10. Version Your Prompts Like Code
Treat prompts as artifacts that evolve. “Version 1” → “Version 2 (better at math)” → “Version 3 (faster)”. Keep a history. Know what changed and why. Document successful patterns.
11. Logs Are Your Best Friend
Log what the model said, why it was used, what the user did next. Logs let you debug when things fail. “The model returned garbage” is useless. “The model returned [garbage] because the prompt was [prompt] given input [input]” is actionable.
12. Fail Gracefully
System is unsure? Say “I’m not sure” instead of confidently hallucinating. Model has no relevant documents? Say “I don’t have that information” instead of making it up. Uncertainty acknowledged beats false certainty.

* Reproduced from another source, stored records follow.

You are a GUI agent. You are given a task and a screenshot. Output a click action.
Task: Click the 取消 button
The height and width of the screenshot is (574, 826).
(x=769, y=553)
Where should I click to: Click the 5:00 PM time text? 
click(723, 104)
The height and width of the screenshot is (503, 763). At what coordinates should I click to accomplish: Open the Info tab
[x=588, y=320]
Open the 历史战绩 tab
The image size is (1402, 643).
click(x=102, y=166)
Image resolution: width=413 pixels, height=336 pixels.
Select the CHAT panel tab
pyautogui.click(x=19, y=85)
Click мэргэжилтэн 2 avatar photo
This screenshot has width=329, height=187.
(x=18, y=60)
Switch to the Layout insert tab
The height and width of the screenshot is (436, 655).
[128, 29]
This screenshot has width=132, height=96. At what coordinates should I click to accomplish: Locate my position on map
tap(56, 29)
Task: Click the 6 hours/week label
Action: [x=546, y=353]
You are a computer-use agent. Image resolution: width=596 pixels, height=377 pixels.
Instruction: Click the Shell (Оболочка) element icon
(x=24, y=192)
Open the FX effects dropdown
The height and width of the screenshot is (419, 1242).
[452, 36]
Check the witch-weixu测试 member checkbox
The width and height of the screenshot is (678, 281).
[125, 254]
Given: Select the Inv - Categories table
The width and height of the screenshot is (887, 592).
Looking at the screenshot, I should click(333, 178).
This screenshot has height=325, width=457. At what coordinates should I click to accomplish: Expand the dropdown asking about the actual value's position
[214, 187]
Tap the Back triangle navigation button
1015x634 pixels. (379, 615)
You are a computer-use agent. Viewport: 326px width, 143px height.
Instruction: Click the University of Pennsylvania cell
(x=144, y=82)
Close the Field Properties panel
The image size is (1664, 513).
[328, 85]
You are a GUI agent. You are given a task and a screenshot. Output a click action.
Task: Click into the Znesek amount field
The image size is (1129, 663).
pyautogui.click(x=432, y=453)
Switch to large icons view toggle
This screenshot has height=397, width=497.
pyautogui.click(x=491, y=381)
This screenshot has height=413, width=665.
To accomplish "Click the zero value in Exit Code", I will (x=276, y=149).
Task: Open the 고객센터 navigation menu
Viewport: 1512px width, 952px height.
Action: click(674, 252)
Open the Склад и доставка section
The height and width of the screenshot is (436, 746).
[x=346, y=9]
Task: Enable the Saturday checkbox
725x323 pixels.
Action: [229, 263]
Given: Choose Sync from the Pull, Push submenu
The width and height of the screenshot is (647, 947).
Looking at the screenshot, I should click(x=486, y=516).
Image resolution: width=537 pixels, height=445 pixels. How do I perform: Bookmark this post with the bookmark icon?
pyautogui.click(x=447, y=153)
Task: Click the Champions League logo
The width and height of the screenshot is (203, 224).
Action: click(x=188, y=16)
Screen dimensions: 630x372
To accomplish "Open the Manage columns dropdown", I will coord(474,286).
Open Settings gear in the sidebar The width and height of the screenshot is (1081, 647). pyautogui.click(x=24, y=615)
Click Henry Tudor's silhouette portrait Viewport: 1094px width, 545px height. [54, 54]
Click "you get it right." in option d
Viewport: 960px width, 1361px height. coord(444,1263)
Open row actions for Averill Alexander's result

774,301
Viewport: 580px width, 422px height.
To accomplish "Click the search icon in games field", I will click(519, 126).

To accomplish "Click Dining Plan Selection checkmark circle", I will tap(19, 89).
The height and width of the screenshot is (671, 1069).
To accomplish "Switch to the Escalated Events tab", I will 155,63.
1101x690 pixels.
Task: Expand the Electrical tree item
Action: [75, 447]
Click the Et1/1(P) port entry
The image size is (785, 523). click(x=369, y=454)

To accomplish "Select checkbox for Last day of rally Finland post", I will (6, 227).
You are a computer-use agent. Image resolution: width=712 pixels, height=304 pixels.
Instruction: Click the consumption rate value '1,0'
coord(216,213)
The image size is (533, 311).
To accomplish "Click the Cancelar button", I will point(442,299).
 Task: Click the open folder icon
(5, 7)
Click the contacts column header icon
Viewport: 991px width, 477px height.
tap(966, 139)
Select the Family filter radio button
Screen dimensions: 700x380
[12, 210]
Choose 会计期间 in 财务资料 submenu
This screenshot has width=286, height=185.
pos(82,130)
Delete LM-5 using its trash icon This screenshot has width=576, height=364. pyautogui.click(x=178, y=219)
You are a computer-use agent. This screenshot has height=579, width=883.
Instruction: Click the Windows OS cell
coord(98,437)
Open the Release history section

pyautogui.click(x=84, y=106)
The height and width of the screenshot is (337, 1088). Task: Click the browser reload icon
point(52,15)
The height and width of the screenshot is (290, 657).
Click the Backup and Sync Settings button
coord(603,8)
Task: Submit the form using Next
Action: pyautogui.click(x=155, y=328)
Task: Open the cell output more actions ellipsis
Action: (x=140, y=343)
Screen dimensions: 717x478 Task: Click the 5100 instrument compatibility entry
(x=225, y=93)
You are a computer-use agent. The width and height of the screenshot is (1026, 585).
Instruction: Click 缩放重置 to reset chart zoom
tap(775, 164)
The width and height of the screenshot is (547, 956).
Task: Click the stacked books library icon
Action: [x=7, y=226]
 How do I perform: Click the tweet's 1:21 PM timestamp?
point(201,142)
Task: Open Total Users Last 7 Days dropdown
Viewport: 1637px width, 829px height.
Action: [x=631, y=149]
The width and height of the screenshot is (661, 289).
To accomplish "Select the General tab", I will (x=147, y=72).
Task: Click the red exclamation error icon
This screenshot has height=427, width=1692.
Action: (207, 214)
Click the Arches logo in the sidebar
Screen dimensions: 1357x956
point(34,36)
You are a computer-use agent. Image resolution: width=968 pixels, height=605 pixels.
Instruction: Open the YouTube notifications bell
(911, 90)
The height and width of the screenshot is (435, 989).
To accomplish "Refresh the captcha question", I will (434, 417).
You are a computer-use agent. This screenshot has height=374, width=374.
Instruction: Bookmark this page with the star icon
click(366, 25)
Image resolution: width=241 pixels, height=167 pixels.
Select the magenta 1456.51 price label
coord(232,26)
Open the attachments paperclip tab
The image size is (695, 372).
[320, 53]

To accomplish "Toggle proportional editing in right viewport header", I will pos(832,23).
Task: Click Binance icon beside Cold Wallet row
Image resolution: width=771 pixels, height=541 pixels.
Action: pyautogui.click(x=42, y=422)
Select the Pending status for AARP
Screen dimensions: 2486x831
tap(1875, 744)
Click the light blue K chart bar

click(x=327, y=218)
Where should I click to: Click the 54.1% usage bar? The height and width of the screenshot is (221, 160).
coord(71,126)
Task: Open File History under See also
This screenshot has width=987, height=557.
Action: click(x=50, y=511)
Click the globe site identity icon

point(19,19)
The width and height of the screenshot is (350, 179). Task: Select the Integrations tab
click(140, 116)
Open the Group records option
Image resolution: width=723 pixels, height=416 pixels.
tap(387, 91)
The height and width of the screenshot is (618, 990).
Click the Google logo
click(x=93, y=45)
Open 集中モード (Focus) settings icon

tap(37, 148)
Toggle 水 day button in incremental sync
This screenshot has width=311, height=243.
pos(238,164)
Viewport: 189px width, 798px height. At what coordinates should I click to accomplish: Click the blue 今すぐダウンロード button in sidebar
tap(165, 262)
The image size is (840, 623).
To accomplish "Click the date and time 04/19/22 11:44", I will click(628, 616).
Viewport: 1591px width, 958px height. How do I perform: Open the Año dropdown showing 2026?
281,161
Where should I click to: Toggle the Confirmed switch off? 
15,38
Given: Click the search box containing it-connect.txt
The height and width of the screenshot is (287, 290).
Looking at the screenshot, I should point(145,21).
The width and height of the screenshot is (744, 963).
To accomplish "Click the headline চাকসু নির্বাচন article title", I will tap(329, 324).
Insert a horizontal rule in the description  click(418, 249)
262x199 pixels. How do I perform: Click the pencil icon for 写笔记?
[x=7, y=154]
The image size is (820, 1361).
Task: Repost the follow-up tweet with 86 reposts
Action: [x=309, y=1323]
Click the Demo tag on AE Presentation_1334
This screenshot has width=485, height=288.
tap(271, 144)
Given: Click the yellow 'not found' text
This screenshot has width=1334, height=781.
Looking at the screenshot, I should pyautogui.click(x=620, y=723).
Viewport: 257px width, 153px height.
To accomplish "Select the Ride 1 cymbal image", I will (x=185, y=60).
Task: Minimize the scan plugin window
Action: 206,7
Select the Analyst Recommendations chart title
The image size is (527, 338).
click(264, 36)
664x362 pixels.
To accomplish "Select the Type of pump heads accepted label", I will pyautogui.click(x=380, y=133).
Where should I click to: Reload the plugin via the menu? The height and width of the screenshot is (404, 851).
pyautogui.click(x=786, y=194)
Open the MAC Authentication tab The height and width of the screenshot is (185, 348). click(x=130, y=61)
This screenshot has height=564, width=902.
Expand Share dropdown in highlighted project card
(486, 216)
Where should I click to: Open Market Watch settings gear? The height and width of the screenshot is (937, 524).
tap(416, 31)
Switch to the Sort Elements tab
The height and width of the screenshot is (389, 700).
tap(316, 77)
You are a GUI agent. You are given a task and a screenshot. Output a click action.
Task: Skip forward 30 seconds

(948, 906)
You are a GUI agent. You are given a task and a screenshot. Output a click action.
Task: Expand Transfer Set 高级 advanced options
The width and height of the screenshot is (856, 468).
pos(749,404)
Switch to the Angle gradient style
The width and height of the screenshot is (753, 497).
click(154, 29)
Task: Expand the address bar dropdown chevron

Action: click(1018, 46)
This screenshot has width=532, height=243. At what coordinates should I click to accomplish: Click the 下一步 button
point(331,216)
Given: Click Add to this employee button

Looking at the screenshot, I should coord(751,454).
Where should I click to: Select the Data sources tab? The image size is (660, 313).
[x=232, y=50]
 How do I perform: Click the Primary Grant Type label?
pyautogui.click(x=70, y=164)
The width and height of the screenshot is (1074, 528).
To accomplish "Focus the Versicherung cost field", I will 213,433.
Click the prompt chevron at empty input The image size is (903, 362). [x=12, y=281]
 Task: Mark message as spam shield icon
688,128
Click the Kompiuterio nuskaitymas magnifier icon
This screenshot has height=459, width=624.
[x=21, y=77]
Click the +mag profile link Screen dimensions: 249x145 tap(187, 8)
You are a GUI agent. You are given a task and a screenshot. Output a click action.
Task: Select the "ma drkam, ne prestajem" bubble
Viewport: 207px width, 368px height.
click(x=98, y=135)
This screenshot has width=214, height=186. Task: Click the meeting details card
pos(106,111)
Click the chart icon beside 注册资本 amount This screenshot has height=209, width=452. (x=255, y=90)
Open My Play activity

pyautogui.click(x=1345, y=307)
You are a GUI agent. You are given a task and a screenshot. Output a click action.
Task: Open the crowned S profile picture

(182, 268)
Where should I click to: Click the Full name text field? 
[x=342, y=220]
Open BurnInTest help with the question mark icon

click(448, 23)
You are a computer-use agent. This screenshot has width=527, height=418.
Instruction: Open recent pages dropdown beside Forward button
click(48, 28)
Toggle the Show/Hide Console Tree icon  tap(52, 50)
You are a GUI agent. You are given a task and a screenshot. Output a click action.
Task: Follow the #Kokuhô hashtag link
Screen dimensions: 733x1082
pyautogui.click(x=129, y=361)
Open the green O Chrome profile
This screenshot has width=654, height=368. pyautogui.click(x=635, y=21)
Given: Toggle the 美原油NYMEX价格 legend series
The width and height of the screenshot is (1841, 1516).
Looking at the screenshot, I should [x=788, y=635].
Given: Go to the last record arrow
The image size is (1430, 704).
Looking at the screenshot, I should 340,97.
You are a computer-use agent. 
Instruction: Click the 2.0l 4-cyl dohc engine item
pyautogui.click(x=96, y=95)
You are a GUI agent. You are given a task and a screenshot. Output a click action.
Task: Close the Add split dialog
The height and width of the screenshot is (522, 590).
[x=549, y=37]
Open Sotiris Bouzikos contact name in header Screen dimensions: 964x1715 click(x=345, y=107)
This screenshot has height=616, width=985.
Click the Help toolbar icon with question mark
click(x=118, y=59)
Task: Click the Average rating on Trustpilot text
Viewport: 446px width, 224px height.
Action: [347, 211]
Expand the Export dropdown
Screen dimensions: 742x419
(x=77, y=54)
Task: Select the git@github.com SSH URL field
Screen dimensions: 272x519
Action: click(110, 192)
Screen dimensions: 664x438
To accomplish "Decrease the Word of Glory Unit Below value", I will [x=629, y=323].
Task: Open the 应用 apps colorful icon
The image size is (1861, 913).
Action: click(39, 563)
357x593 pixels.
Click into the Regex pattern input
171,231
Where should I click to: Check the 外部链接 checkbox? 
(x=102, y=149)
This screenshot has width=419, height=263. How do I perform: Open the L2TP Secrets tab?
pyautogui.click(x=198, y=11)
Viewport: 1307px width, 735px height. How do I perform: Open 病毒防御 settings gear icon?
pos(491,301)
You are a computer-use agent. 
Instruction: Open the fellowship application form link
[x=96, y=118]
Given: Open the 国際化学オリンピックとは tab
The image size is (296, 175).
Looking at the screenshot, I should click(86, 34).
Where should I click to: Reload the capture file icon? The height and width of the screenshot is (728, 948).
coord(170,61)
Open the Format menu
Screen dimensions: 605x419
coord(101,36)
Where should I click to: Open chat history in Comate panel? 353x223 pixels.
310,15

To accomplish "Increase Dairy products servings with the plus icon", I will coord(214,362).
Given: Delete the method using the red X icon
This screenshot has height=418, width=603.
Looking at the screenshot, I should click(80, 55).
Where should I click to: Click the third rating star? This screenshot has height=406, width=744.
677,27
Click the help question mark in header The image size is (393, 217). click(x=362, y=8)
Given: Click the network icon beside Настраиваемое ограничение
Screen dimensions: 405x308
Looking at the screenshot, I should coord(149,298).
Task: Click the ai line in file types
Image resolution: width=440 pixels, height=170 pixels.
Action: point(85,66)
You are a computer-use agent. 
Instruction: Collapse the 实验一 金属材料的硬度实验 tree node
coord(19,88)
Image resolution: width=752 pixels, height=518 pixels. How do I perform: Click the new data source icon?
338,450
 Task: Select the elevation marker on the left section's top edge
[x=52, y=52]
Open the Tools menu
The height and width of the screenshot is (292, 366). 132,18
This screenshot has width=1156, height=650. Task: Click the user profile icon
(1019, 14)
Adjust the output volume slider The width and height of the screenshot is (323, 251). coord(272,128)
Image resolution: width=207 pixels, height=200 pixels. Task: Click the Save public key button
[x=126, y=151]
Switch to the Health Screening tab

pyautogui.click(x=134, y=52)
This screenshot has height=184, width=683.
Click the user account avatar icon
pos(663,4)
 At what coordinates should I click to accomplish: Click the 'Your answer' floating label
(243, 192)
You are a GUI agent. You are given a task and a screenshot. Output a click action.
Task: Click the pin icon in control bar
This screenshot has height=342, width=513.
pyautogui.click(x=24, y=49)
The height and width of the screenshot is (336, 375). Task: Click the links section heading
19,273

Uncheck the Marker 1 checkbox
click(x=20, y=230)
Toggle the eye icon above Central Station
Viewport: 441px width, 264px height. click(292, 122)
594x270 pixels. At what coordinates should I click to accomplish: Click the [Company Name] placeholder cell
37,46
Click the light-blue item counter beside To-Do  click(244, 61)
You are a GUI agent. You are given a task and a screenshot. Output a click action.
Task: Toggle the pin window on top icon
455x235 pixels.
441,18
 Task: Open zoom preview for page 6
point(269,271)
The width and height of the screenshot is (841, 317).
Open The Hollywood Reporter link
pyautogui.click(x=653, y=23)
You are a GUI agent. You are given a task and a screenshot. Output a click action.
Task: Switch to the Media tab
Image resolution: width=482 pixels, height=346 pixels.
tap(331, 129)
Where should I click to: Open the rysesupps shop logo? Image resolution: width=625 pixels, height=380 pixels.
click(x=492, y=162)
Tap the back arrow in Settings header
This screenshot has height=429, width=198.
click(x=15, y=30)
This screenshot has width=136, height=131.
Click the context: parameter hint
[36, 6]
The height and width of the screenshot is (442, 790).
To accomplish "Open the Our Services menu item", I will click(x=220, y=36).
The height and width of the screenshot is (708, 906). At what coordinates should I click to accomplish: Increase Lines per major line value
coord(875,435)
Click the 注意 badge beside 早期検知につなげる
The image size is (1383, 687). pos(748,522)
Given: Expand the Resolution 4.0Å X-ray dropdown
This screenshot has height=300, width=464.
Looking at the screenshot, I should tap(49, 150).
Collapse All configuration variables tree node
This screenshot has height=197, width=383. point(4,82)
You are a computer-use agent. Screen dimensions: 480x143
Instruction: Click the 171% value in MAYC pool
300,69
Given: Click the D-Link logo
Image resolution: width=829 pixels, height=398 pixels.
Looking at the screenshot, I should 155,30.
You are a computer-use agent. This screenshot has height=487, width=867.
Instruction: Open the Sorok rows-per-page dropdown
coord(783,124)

13. Meet Users Where They Are
Don’t require users to learn AI jargon. “Increase randomness” is unclear. “Get more creative/varied responses” is clear. Design for users who don’t know what temperature is. Make the simple case work.
14. Explain the Output
“Here’s the answer” is less useful than “Here’s the answer because [reasoning].” Show your work. If using RAG, cite sources. If using multi-step reasoning, show the steps. Users trust transparent outputs.
15. Give Users Control
Let users adjust temperature, context size, model, retrieval depth. Different users have different needs. Reasonable defaults + power-user knobs = happy users at all levels.
16. Feedback is Data
When users say the output is wrong, don’t dismiss them. Collect that feedback. If 10 users report the same failure, that’s a signal to investigate. User complaints are free R&D.
17. Consider Harms Broadly
Building a hiring tool? Consider: bias in training data, feedback loops that amplify bias, which groups are harmed most. Consider not just accuracy but fairness, explainability, recourse for affected users.
18. Know Your Blindspots
You’re probably biased toward your own use case. Get feedback from people different from you. People with disabilities, different languages, different cultures catch problems you won’t. Diversity in testing prevents failures.
19. Deprecate Responsibly
If you’re sunsetting a service, give users time and tools to migrate. Don’t just turn it off. People rely on systems you build. Responsibility includes graceful exits.
20. Privacy ≠ Obscurity
Encrypting data in transit is table stakes, not the finish line. Know where data lives, who can access it, how long it’s kept. Assume breaches happen and design accordingly.
21. Iterate on What Works
If a prompt gets 90% accuracy, spend time on that 10%, not completely rewriting. If a system works well for 80% of users, understand the 20% before redesigning for everyone. Iterate from success.
22. Document Why, Not Just What
Code comments should explain WHY decisions were made, not WHAT the code does (the code itself says that). “We use Sonnet instead of Opus here because latency matters more than quality” is useful. “Calls Sonnet” is not.
23. Share Learnings
When you solve a hard problem, write it down. When you hit a dead end, document it. When you discover a pattern that works, tell someone. Knowledge multiplies when shared.
24. Admit When You're Wrong
Models are imperfect. Your understanding is imperfect. When something doesn’t work, debug honestly. “This approach failed because X, so we tried Y” is how you get better. Ego-driven debugging leads to nowhere.
25. Today's Hacks Become Tomorrow's Debt
Quick fix now = tech debt later. Document hacks. Plan to revisit them. Sometimes quick fixes are right (ship to validate). But don’t let them become the permanent architecture.
26. Tools Get Better; Rebuild Periodically
If you built your RAG system in 2024, revisit it in 2026. Better models, better embeddings, better retrieval strategies exist now. Dust off old projects. What didn’t work before might work now.
27. The Cost of NOT Doing Something is Real
Perfect system in 6 months < pretty-good system in 2 weeks. 50% accurate automation saves more work than 0% automation (manual work). Don’t let perfect be the enemy of good.